About 600 million Chinese now live in cities, yet that represents only 45 percent of the population, compared with more than 80 percent in the United States, so China’s cities are likely to grow considerably. New research by the McKinsey Global Institute projects that by 2025 China’s cities will add 325 million more people, including about 230 million migrants. Following the current trend, the country’s urban population will reach 926 million by 2025 and top 1 billion by 2030 (Read the full report, Preparing for China’s urban billion).
Rapid urbanization will contribute to GDP growth but also carries serious challenges. By our estimates, demand for energy in urban areas will more than double, and demand for water will increase by 70 to 100 percent. Providing health care and education to new migrants will severely strain municipal finances. Depending on the shape urbanization takes—more concentrated or more dispersed—7 to 20 percent of the country’s arable land could be lost.
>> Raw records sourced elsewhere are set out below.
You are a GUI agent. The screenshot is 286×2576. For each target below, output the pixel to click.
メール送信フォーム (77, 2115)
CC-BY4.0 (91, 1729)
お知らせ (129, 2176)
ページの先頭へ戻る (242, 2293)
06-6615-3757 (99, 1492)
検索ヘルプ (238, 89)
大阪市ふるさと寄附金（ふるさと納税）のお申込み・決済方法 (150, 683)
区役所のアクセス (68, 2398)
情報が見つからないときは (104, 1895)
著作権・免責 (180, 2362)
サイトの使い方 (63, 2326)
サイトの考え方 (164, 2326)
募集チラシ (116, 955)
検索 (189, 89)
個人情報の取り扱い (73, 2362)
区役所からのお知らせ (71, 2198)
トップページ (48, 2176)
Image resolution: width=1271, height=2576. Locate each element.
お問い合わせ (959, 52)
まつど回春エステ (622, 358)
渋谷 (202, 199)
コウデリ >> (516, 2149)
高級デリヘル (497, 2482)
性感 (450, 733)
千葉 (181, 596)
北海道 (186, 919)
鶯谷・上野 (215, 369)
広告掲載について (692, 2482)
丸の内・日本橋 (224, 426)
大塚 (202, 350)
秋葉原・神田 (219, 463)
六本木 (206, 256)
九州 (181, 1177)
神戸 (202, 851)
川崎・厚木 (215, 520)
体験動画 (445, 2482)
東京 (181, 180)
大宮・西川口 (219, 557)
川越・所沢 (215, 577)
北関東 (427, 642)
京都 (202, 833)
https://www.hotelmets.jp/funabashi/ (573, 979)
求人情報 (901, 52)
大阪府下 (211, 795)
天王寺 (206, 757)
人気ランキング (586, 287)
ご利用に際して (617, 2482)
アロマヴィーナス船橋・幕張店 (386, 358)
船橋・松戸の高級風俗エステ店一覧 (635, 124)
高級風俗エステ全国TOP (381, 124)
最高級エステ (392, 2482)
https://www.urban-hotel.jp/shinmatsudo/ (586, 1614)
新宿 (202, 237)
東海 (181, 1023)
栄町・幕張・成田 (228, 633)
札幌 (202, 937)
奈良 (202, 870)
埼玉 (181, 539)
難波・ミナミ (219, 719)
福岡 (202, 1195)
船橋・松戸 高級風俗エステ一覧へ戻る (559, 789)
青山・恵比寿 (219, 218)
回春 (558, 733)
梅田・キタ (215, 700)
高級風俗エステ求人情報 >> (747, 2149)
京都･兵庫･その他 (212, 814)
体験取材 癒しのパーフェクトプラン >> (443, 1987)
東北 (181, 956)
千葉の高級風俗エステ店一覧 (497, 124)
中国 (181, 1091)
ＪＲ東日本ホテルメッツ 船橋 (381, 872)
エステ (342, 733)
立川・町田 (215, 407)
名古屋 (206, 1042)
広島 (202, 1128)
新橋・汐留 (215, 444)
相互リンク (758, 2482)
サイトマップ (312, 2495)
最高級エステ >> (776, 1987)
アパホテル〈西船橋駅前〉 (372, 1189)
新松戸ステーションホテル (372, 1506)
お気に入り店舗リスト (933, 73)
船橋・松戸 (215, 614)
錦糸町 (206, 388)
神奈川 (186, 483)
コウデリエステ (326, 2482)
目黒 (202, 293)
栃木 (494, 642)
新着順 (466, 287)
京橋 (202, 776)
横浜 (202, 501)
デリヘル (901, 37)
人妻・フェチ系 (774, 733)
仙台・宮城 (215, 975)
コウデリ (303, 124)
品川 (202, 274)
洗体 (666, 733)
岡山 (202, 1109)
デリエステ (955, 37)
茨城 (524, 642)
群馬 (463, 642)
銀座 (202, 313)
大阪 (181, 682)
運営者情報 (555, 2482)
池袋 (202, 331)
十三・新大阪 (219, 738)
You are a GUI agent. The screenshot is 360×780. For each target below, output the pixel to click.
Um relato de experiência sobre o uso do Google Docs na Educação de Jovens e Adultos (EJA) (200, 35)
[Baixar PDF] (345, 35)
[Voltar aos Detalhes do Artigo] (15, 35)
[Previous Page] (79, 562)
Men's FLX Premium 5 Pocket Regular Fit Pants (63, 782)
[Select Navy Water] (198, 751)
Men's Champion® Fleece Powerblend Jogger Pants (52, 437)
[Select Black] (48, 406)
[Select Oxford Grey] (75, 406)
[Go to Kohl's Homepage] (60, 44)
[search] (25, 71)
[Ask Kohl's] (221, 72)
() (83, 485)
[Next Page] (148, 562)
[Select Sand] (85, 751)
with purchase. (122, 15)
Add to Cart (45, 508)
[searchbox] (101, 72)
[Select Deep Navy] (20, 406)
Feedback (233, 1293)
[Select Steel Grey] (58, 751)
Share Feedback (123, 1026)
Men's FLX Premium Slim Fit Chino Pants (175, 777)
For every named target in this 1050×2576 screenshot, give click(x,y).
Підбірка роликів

Urban sprawl, massive slums, pollution, and traffic gridlock are some of the problems cities around the world confront when infrastructure and municipal services fail to keep pace with the influx of people. Decisions that China’s officials make today will determine whether its cities struggle to cope with growth (as in Mexico City, Mumbai, and São Paulo) or emerge as world-class metropolises on par with London, New York, and Tokyo.
We examined the impact of four scenarios for China’s coming urban expansion in areas such as labor, resource management, and municipal finance. The scenarios depict, respectively, future urban growth characterized above all by the emergence of a small number of supercities with populations of 20 million or more, by hub-and-spoke clusters of small and midsize cities growing around the largest one, by the distributed growth of a large number of midsize cities, and, finally, by an even larger number of small ones. Played out through 2025, each scenario produced a starkly different urban pattern for China.